◆ **YOUR ASSIGNMENT**
What you should end up with is an exact copy of the lines from the one holding "Remove Mayotte from Move to Spam list" through the last line of the entries below, both included, and nothing else; leave every picture out.

Top of EXERCISE MATERIAL

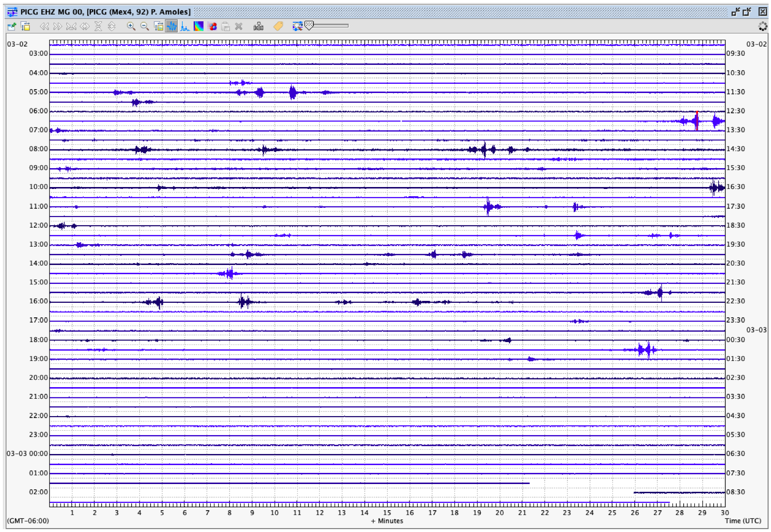The height and width of the screenshot is (532, 771).
Task: Click the horizontal expand arrows icon
Action: 85,27
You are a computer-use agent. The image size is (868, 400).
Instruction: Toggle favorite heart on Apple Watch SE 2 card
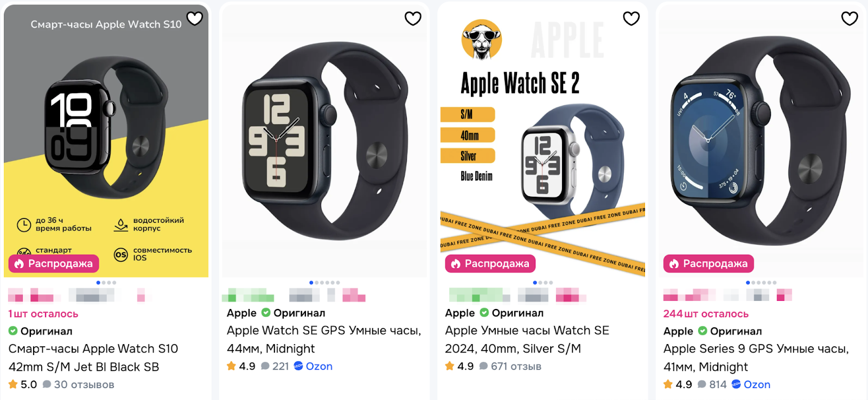tap(631, 18)
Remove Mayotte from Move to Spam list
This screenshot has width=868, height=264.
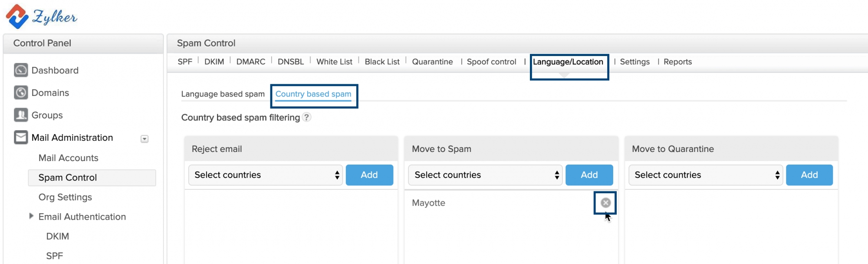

Bottom of EXERCISE MATERIAL

◆ **COMPLETED EXERCISE**
Remove Mayotte from Move to Spam list
This screenshot has width=868, height=264.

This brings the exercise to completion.